- _Source passage_:
>> begin
Wise Giving Alliance raises the standard for program spending

From ANIMAL PEOPLE, January/February 2002:

ARLINGTON, Va.–About one U.S.-based animal protection
charity in five would probably flunk strict new accountability
standards published for comment in January by the Better Business
Bureau Wise Giving Alliance.
The Wise Giving Alliance was formed by a merger of the
Council of Better Business Bureaus Philanthropic Advisory Service
with the National Charities Information Bureau. The 21 standards
published by the new organization mostly echo standards already in
effect, including two standards for board structure which have
proved particularly problematic for small animal protection charities.
Newly added is a strengthened standard for spending funds on
charitable service.


The problematic board standards are that charities should
have at least five directors, and that only one director may be
compensated.
The requirement of a five-member board works fairly well for
human service charities, which tend to involve large numbers of
human constituents, but many smaller and/or highly specialized
animal protection charities are formed by the only three people in a
particular community with a deep interest in the work that the
charity is to do, such as sterilizing feral cats, rescuing a
particular breed of dog, or rehabilitating wildlife.
>> end
- _Problems and tasks_:
(a) List the examples of work that the article on the Wise Giving Alliance standards gives for small, specialized animal protection charities.
(b) Transcribe the part of the article on the Wise Giving Alliance standards that opens with the words containing "Newly added is" and closes with "compensated.".
The records that come next are separate material and have no connection to the article.

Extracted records
>> begin
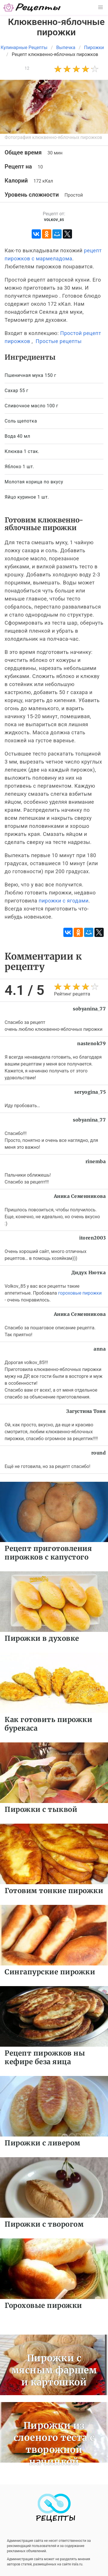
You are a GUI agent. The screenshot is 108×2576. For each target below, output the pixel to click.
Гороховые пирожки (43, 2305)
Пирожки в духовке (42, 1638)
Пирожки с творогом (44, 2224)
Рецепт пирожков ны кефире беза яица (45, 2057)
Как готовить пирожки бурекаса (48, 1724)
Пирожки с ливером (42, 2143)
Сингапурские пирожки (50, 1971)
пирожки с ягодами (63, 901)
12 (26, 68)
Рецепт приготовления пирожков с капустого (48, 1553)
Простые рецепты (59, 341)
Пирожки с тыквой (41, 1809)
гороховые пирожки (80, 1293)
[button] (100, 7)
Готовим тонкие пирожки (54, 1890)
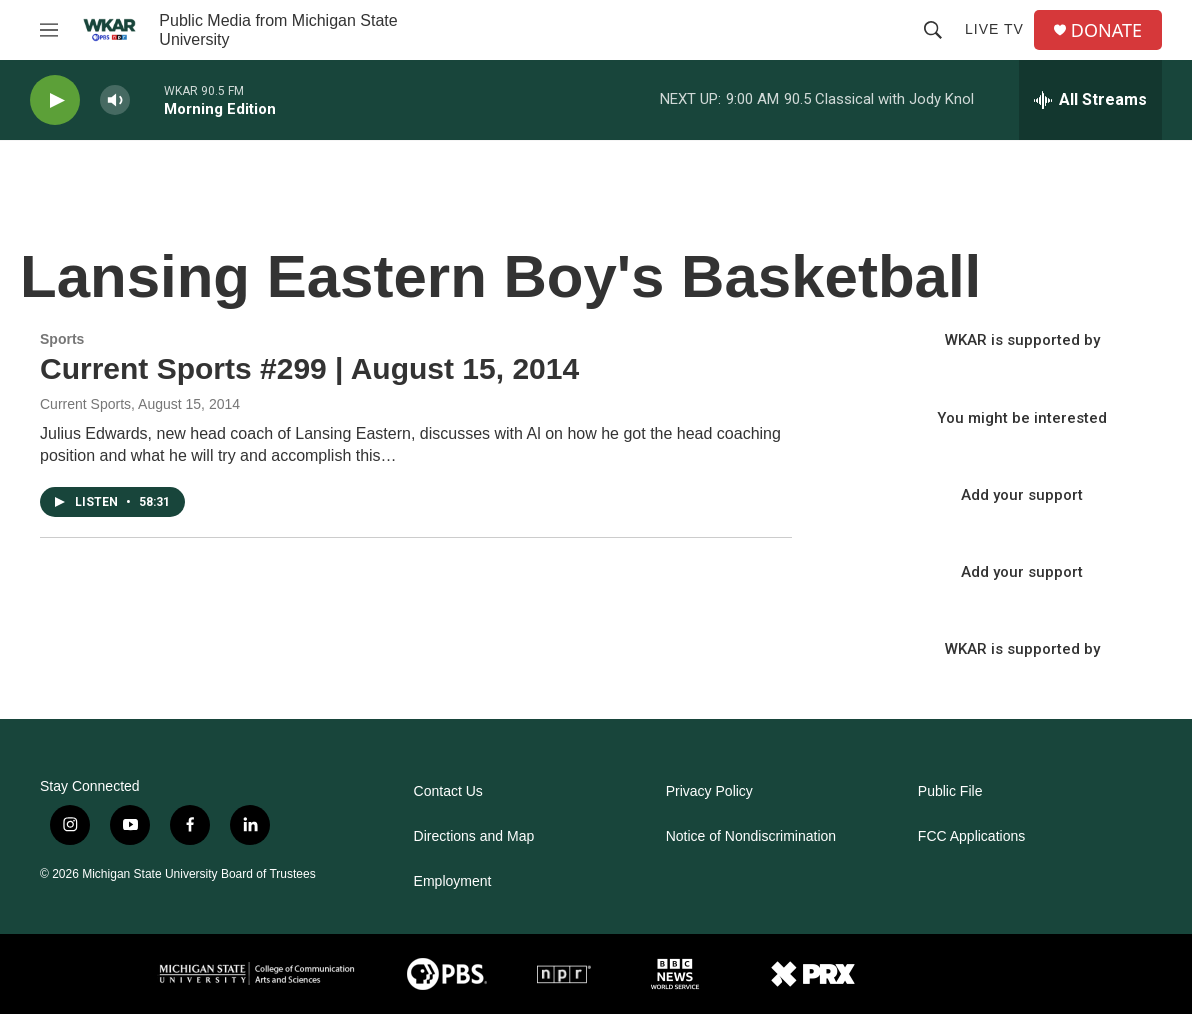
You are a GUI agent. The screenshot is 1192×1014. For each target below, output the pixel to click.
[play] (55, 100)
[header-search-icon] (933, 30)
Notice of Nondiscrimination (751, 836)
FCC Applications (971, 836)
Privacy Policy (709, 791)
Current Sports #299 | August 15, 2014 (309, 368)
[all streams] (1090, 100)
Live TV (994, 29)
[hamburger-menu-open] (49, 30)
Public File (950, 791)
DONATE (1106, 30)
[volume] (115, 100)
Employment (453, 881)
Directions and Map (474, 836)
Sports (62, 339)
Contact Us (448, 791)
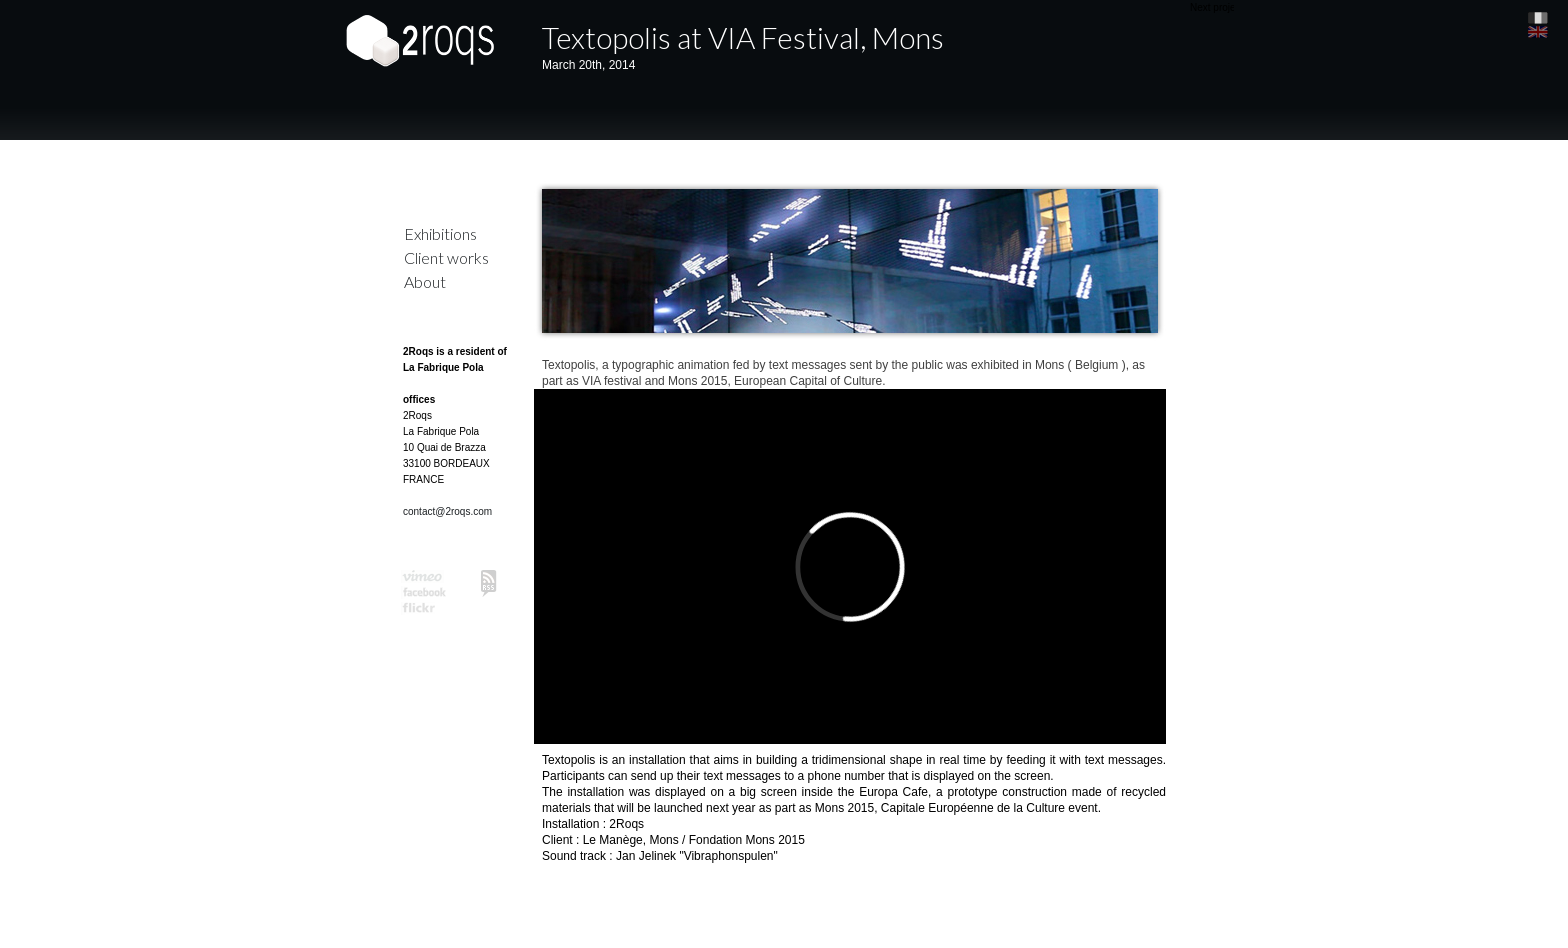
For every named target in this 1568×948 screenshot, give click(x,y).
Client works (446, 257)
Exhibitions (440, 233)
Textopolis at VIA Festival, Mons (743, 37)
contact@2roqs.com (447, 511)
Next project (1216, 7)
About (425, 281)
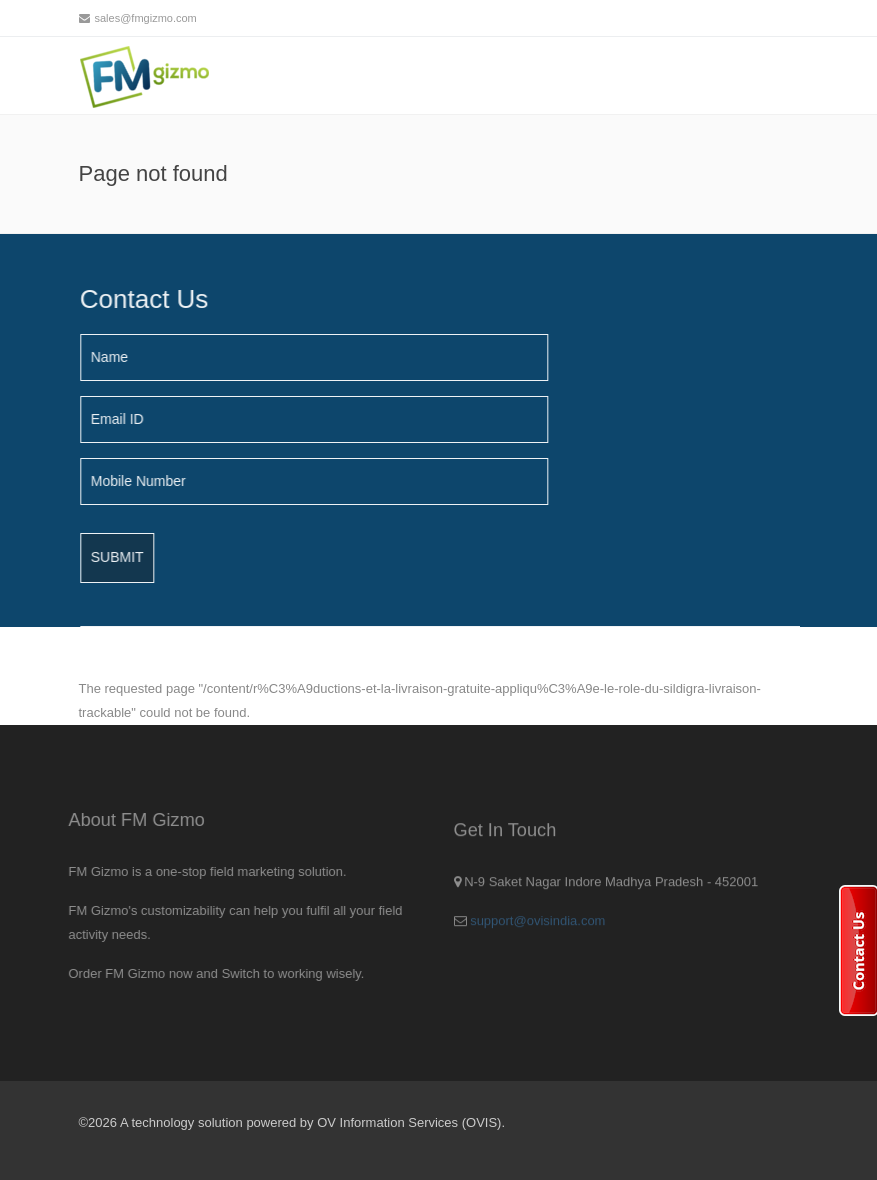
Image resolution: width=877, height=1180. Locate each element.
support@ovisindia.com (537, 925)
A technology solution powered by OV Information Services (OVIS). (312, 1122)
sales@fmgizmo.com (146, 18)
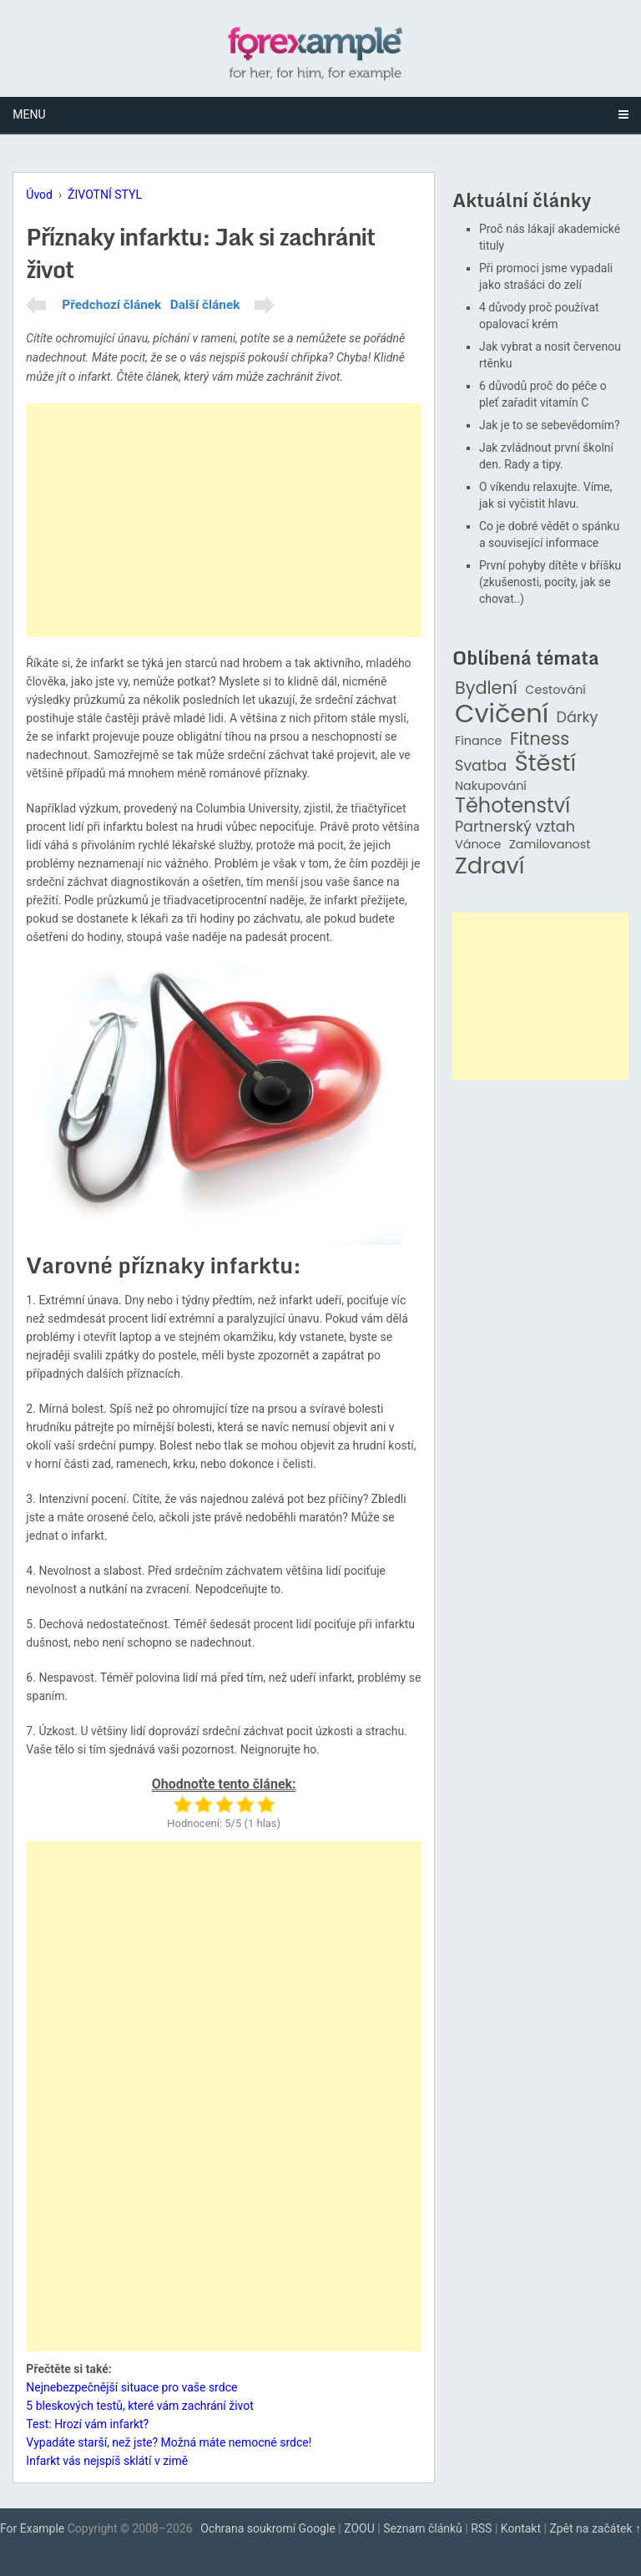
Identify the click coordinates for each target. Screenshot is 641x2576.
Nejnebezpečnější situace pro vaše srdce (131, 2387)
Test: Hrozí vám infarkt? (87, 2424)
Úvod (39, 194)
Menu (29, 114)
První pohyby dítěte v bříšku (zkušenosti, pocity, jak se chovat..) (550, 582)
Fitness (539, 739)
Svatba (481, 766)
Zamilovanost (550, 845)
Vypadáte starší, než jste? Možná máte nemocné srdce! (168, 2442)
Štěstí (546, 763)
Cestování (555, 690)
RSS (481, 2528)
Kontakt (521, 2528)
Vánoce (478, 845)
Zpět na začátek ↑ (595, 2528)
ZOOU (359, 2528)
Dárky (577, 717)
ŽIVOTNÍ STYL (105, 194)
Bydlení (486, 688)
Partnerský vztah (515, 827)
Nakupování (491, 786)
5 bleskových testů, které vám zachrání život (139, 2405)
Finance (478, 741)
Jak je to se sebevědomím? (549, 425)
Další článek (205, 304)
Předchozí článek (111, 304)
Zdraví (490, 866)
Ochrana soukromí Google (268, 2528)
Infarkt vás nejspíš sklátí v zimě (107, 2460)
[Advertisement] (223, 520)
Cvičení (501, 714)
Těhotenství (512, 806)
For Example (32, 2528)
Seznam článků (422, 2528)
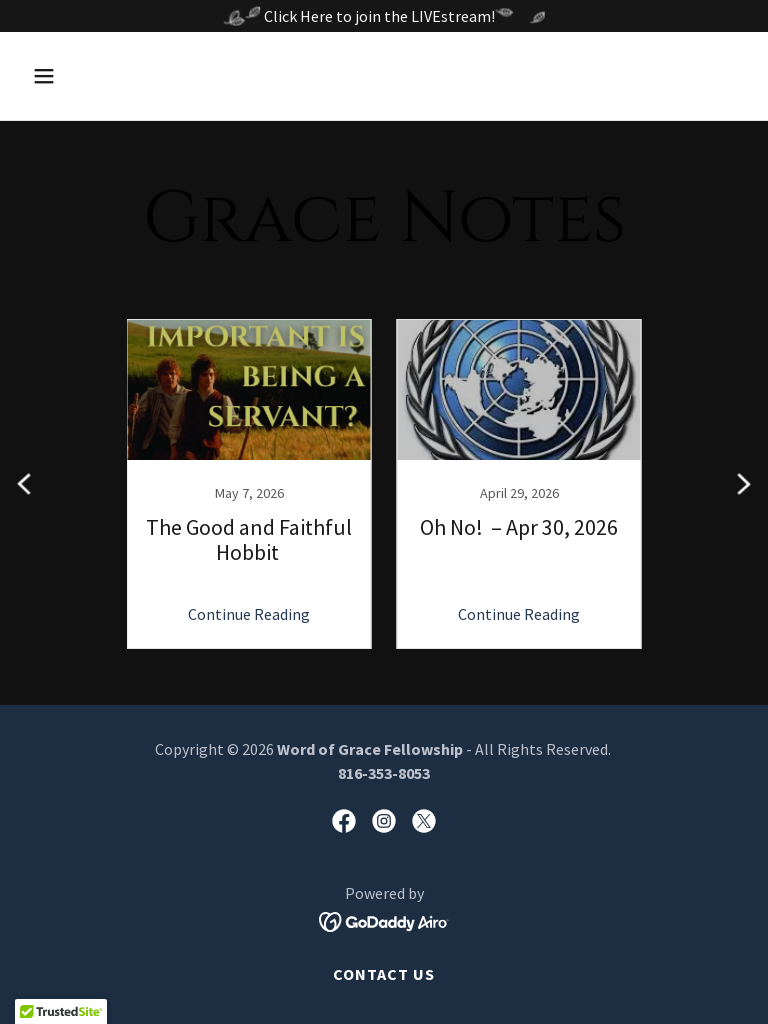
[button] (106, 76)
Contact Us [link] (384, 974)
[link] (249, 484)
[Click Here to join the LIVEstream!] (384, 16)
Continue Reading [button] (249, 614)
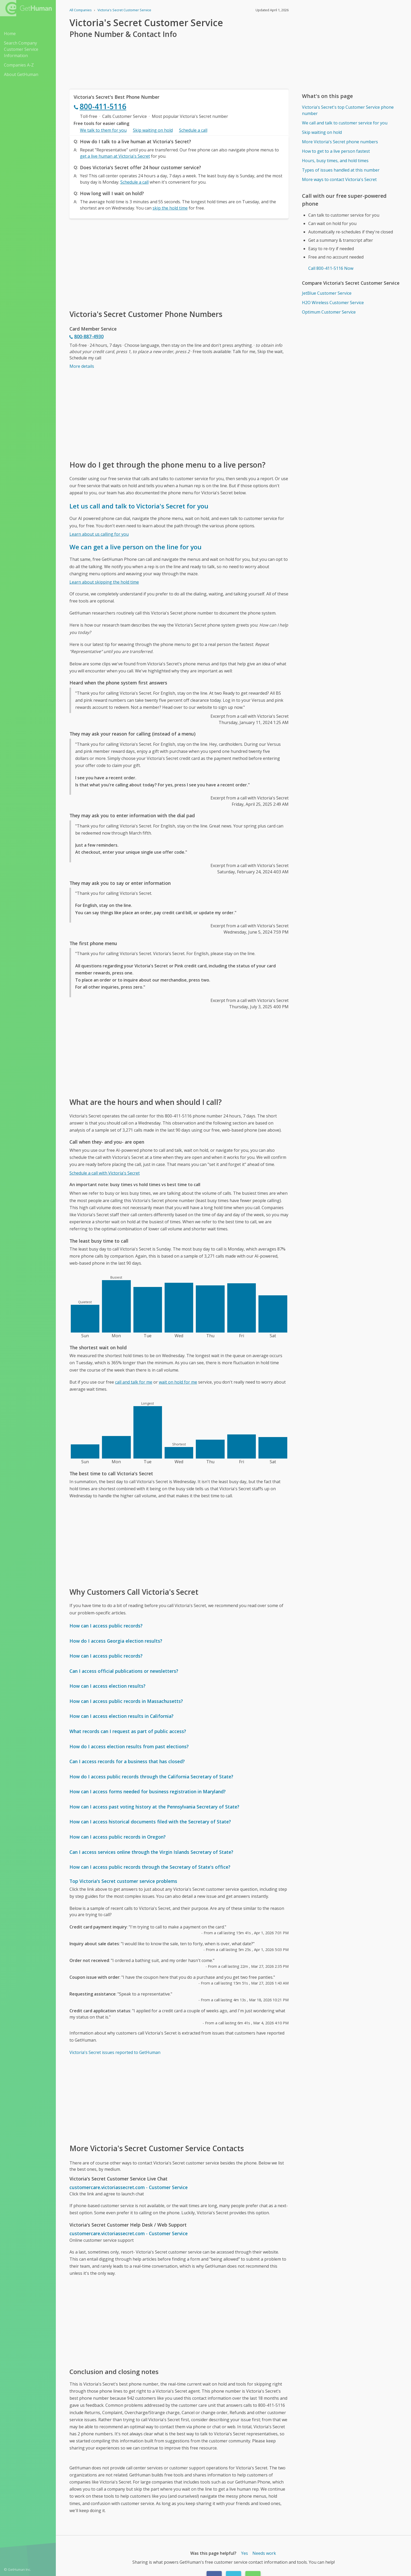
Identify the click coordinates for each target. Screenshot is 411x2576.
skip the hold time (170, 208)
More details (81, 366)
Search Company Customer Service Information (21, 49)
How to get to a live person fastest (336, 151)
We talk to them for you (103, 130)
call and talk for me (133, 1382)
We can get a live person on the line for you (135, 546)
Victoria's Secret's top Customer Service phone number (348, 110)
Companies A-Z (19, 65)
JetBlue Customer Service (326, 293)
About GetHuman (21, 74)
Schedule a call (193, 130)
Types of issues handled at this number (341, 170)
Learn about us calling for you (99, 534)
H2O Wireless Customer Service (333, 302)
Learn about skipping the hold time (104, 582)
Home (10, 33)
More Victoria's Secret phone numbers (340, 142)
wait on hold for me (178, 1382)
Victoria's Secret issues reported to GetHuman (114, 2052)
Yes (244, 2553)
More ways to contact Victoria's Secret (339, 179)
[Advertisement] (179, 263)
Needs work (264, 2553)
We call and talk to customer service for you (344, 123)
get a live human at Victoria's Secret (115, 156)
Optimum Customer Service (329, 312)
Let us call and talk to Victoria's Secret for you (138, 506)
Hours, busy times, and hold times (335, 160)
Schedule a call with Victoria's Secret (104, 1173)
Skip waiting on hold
>> end
- _Answer set_:
(a)
- Sterilizing feral cats
- Rescuing a particular breed of dog
- Rehabilitating wildlife

(b)
Newly added is a strengthened standard for spending funds on
charitable service.


The problematic board standards are that charities should
have at least five directors, and that only one director may be
compensated.